PGR apura interferência em relatório da PF sobre mensagens entre Moraes e Vorcaro

Foto: Pedro Ladeira/Folhapress

O presidente do STF, Edson Fachin, determinou que a Procuradoria-Geral da República (PGR) abra um procedimento para apurar possível interferência na elaboração do relatório da Polícia Federal que identificou mensagens trocadas entre o ministro Alexandre de Moraes e Daniel Vorcaro, ex-controlador do Banco Master.

O procurador-geral da República, Paulo Gonet, determinou que a PF esclareça as circunstâncias em que o documento foi produzido e informe se houve ordem ou interferência externa capaz de comprometer seu conteúdo. Em manifestação enviada a Fachin, Gonet pediu que a autoridade policial explique se houve “ordem ou interferência externa” na elaboração do relatório, de forma a preservar a idoneidade do material.

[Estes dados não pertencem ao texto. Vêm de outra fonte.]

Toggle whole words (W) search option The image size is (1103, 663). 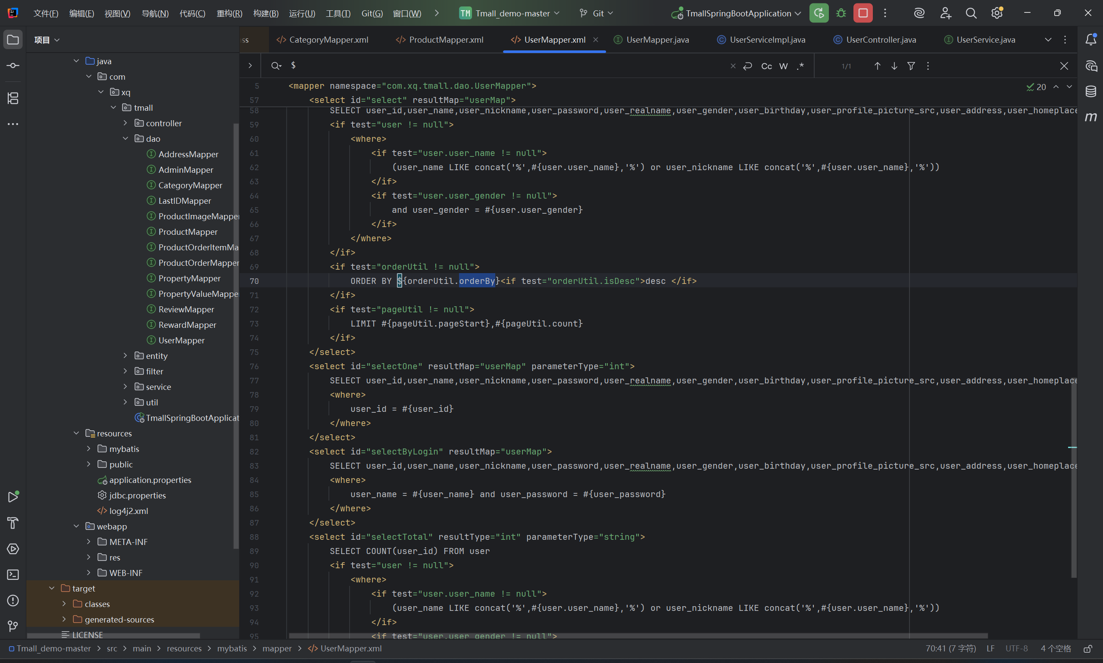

O documento foi produzido a pedido do ministro André Mendonça, relator das investigações sobre o Banco Master no Supremo, e teve o sigilo retirado na terça-feira (1º). Segundo o relatório, Vorcaro teria trocado mensagens com Moraes, incluindo uma em que aparentemente consultava o ministro sobre uma possível saída do país dias antes de ser preso pela Polícia Federal. A PGR já havia contestado anteriormente a legalidade das diligências conduzidas por Mendonça, argumentando que o ministro direcionou parte da apuração a fatos envolvendo Moraes sem comunicar previamente o Ministério Público, órgão responsável pelo controle externo da atividade policial.

A divulgação do relatório aprofundou o desgaste entre os dois ministros do STF. Na quinta-feira (3), Moraes pediu a Fachin providências contra o que classificou como possíveis condutas criminosas de Mendonça na condução das investigações sobre o Banco Master e sobre desvios no INSS. O pedido foi apresentado inicialmente no inquérito das fake news, sob relatoria do próprio Moraes, mas Fachin retirou a questão desse processo e abriu um procedimento separado, sob sua própria relatoria.

Como parte da apuração, Fachin também determinou que Gonet, Mendonça, Moraes e o diretor-geral da Polícia Federal, Andrei Rodrigues, apresentem esclarecimentos no prazo de cinco dias úteis. Com base nas respostas, o presidente do STF deverá definir os próximos passos do caso, inclusive se submeterá ao plenário o pedido relacionado à conduta de Mendonça.